このセクションでは UTF-8 を論じます。UCS で多バイトをエンコードするのに 最も一般的で、各種の国際化テキストが抱える問題を簡単に扱えるからです。 しかし、それだけがエンコードでないのも事実です。他のエンコードとして UTF-16 や UTF-7 のようなエンコードがあり、同様な問題を抱えていますので、 同じような理由で検証しなければいけません。

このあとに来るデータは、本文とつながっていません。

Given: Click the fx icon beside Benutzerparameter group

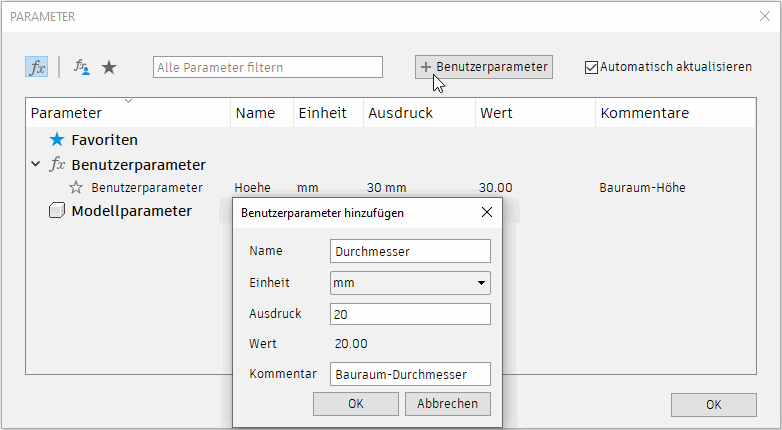Looking at the screenshot, I should point(58,165).
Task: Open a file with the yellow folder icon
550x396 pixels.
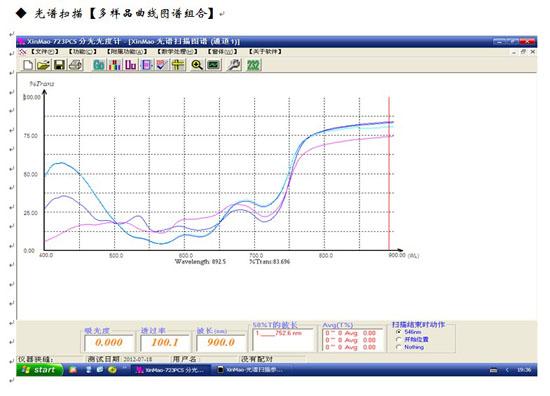Action: click(x=44, y=65)
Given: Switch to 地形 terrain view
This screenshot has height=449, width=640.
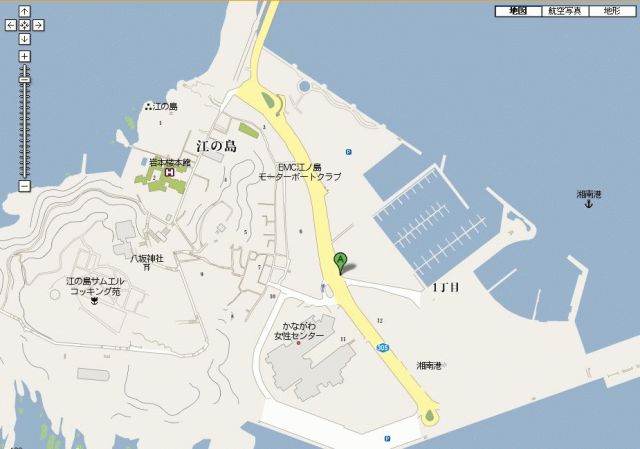Looking at the screenshot, I should [x=612, y=11].
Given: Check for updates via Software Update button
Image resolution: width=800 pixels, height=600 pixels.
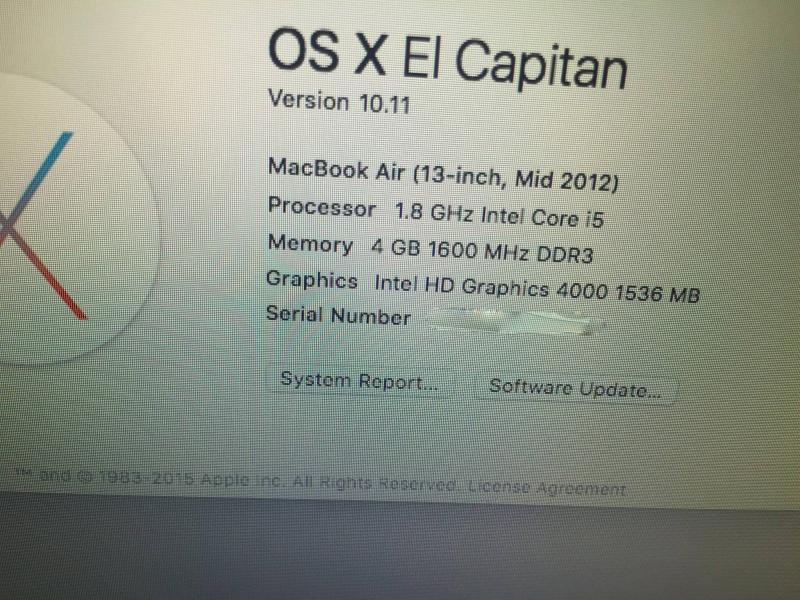Looking at the screenshot, I should [x=575, y=389].
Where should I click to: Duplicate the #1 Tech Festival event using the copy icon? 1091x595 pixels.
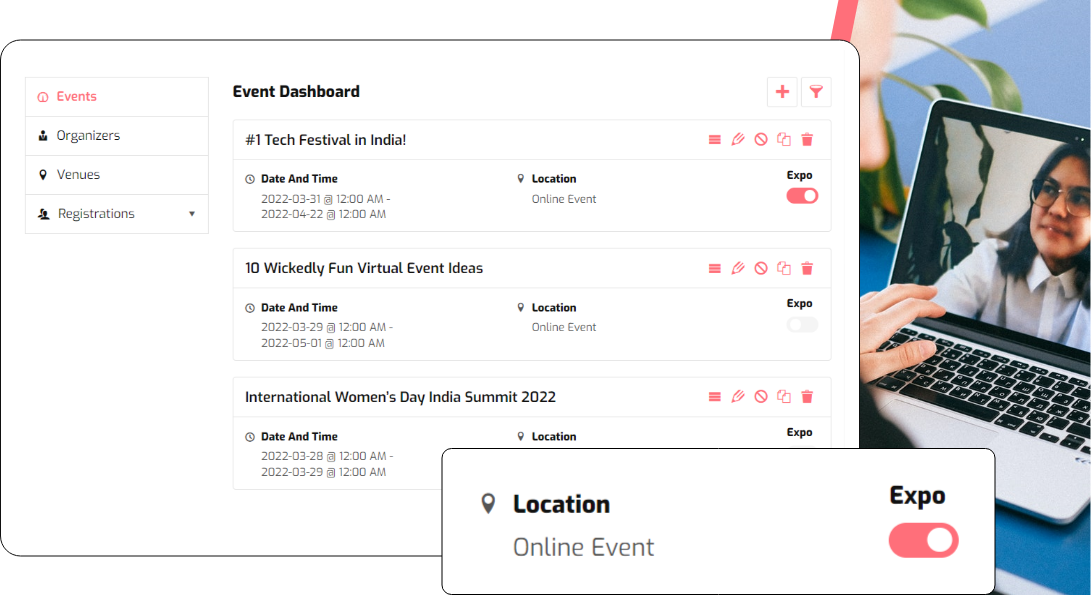[784, 139]
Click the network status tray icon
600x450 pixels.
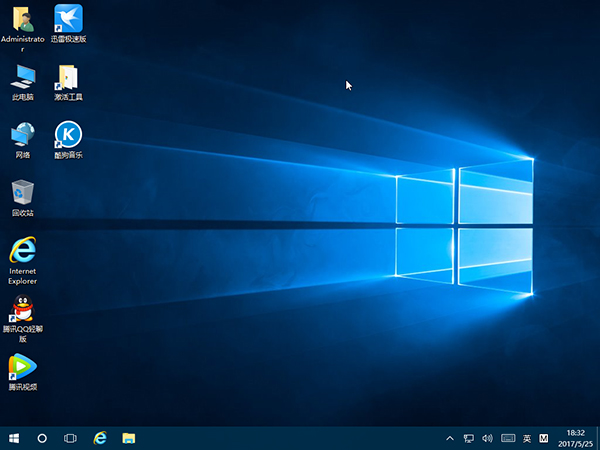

もう 1 つの問題として、複数の表現法で表せるものが ISO 10646 や Unicode に ある点です。 たとえば、アクセント文字の中には 1 文字(アクセント付き)で表現できるもの がありますが、文字の組み合わせ(たとえば、ベースになる文字にアクセントをのせる) で表現できるものもあります。 この 2 つの形式は、同一であるかもしれません。 幅がないスペースを挿入した結果、異なるものが見た目同じように見えることもあり ます。 そのような隠れたテキストが存在する状況において、プログラムに影響が出る点に 注意を払ってください。 これは一筋縄では行かない問題です。プログラムは、特定の文字列をどのように表示 するのかを完全に掌握しているクライアントに対して、そのようなきつい制約を かけていない場合が大半です(クライアントのフォントや表示特性、ロカール等に 依存しているので)。